Text:
——
Is it allowed to add a reader and a writer for a FD which are different? I guess not, since the reactor code here and in other reactors rely on that being not done.

Indeed. Since it won't work, saying it's not allowed makes sense. :) If someone really needed this functionality, they could request it (and perhaps supply a patch implementing it for all our reactors, including kqueue). That's something to worry about when someone needs it, though.

The timeout parameter of doIteration. What is allowed, or where is the interface for doIteration defined anyway?

doIteration isn't part of any interface. It's part of the common factoring of our reactor implementations. It's generally called by reactor.mainLoop, which is beneath reactor.run. The timeout value is the maximum number of seconds to wait for events before returning. It is used to implement delayed calls, which may need to run before any I/O otherwise wakes up the reactor.
——
Stored data:

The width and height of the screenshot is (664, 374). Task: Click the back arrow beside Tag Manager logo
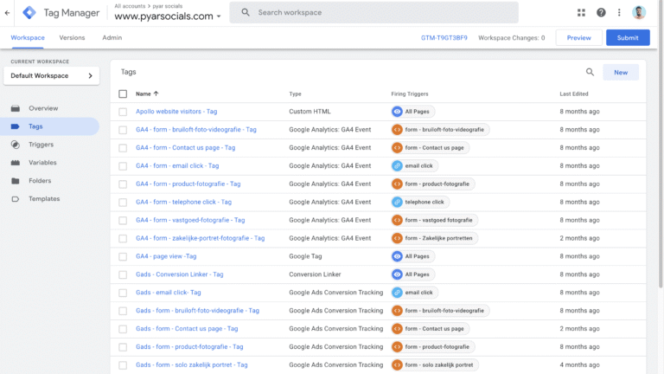point(8,13)
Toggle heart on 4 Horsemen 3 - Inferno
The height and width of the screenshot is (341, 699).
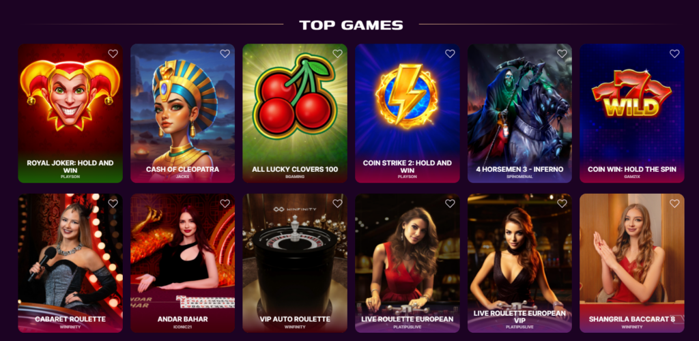562,54
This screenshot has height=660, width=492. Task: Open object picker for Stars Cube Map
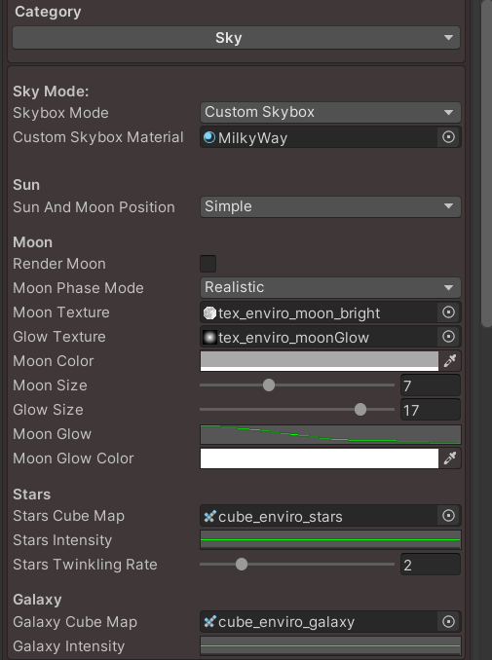pyautogui.click(x=448, y=516)
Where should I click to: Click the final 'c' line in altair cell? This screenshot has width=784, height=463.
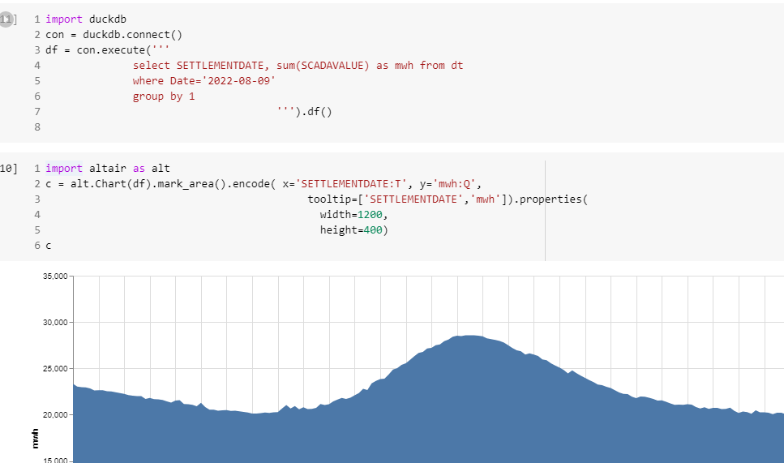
——
Brief:
Rewrite everything in the reactor thread from "Indeed. Since it" down to "up the reactor.", putting "runOnce" in place of "doIteration" each time it occurs. Work from the reactor thread only and leave the lines aside.

Correct result:
Indeed. Since it won't work, saying it's not allowed makes sense. :) If someone really needed this functionality, they could request it (and perhaps supply a patch implementing it for all our reactors, including kqueue). That's something to worry about when someone needs it, though.

The timeout parameter of runOnce. What is allowed, or where is the interface for runOnce defined anyway?

runOnce isn't part of any interface. It's part of the common factoring of our reactor implementations. It's generally called by reactor.mainLoop, which is beneath reactor.run. The timeout value is the maximum number of seconds to wait for events before returning. It is used to implement delayed calls, which may need to run before any I/O otherwise wakes up the reactor.